The Responsible Person

Every product sold in the United States requires that the label includes the business name and address of the manufacturer, packer or distributor of the product.¹ The business named on the label is considered the “responsible person” for the product.

If you make and sell products with your own name on the label, you are both the manufacturer and the responsible person.

However, if you make products for someone else and their name is on the label, then you are the manufacturer and the person whose name is on the label is the responsible person. In that case, the label should be clear that the product was “manufactured for …” or “distributed by …” the responsible person to show that they didn’t actually make the product.

Cosmetics

With the passage of The Modernization of Cosmetic Regulations Act of 2022 (MoCRA) there are some some specific requirements and obligations for the responsible person which are separate from the requirements and obligations of the manufacturer.

If you manufacture and sell under your business, then you have these responsibilities.

However, if you make a product for someone else and their name is on the label, that person has these responsibilities.
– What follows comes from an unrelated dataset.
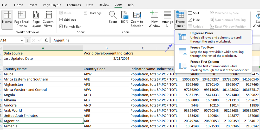260x130 pixels.
Task: Disable the Formula Bar checkbox
Action: click(x=61, y=26)
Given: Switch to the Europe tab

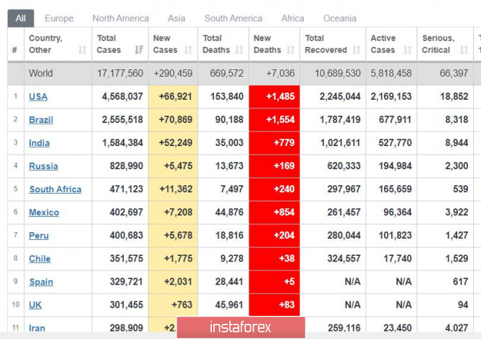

1. Serious Adverse Event Reports

The responsible person must submit a report of any serious adverse events that occur which are associated with a cosmetic product.

The responsible person must also keep the records for serious adverse events and make them available to the FDA if requested.

If the FDA thinks that there were ingredients in a flavor or fragrance that caused or contributed to a serious adverse event, they can request the ingredient list. If you make products for someone else, it’s likely they would come to you, as the manufacturer, to get that information. You would need to get that data from your supplier.

2. Product Listings

Unless the responsible party is exempt as a small business, they must submit product listings for all the products they sell. It doesn’t matter if the manufacturer is exempt.

If the responsible party doesn’t actually manufacture the products, they will need information from the manufacturer to complete the registration process.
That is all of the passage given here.